→ **Provided records**
↓

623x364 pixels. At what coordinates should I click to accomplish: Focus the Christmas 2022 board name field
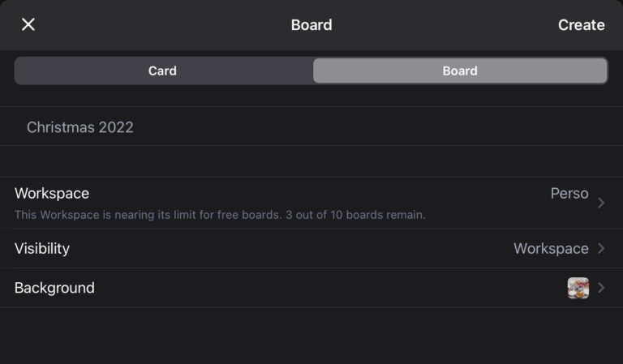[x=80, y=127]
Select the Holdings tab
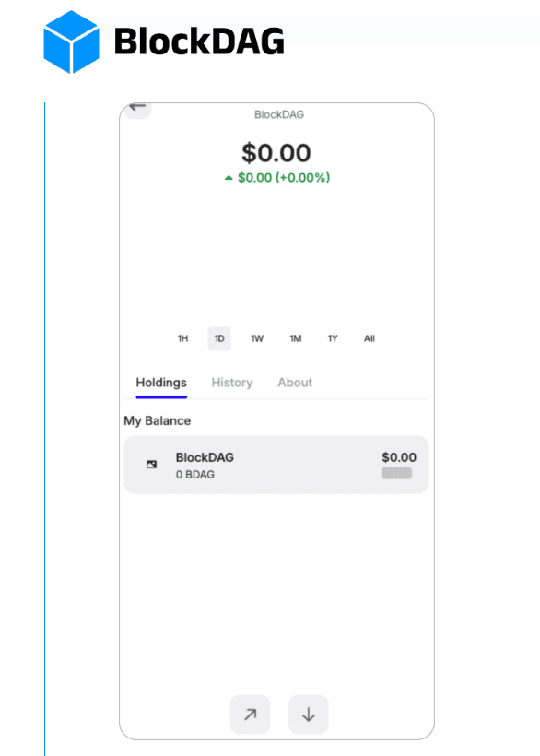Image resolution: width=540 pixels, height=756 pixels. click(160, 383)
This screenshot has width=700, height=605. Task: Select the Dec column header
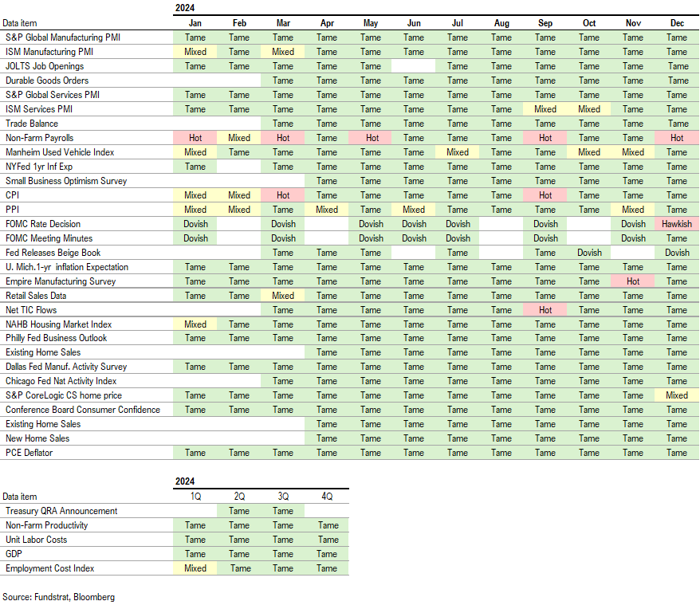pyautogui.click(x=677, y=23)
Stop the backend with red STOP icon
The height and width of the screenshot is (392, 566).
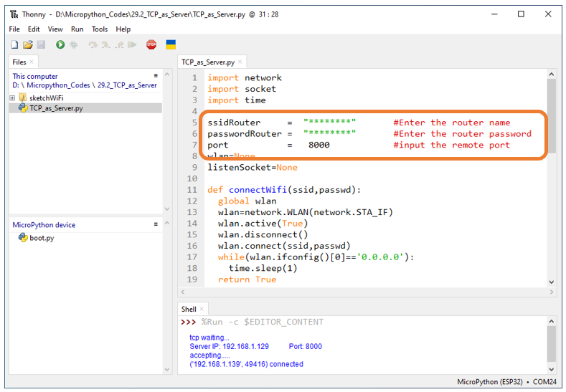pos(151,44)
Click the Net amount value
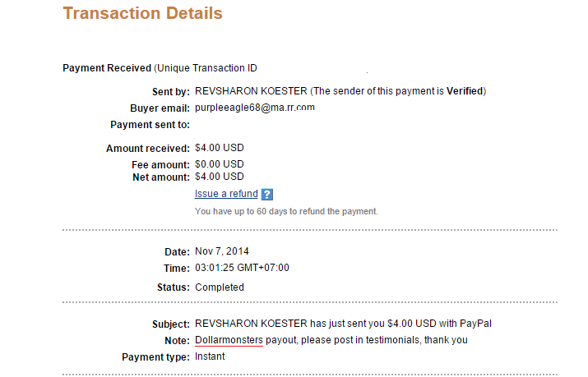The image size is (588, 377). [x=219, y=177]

↑
↓

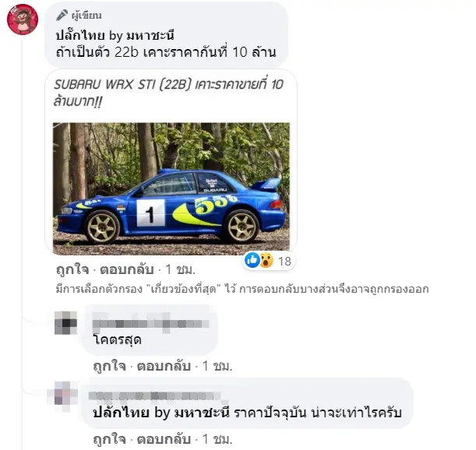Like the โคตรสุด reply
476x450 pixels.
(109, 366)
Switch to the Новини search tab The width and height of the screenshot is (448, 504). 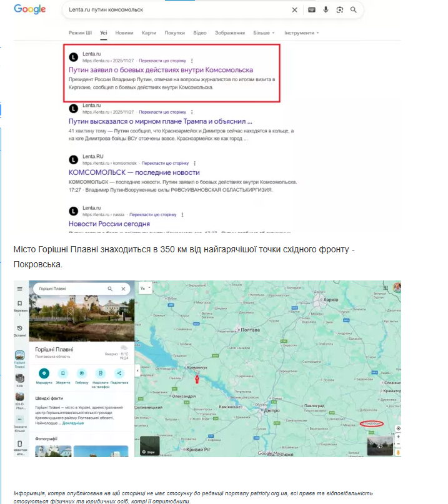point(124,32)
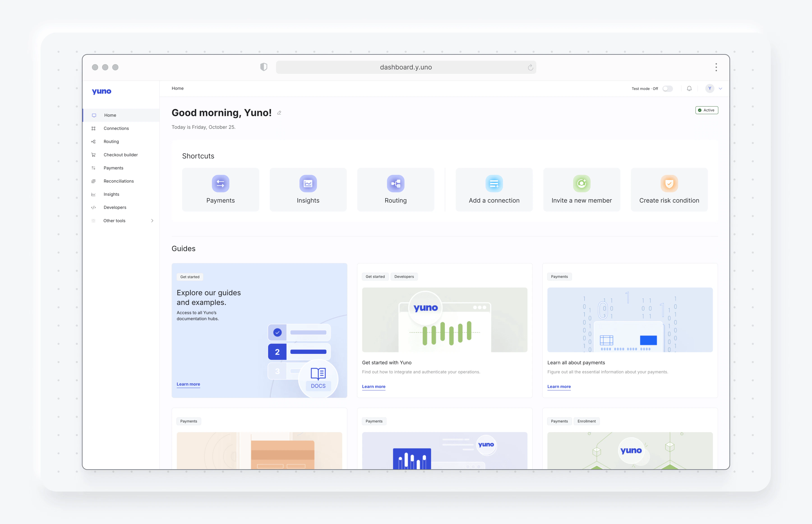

↑
↓

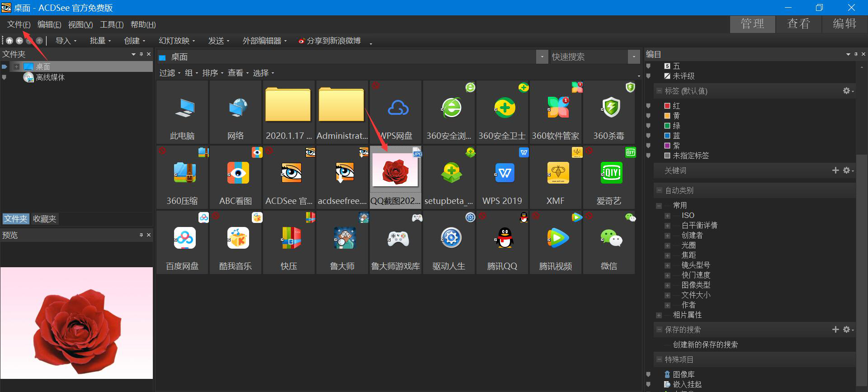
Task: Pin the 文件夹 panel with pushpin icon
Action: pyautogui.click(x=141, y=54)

↑

→ **Exercise requirements**
Please output the lines above beginning at the line with "Select the Holdings tab" and ending after the line with "Stop the backend with red STOP icon", precisely as written and with no pictures.

→ **Your response**
Select the Holdings tab
Image resolution: width=540 pixels, height=756 pixels. click(160, 383)
This screenshot has width=700, height=605. Task: Select the Dec column header
pyautogui.click(x=677, y=23)
Stop the backend with red STOP icon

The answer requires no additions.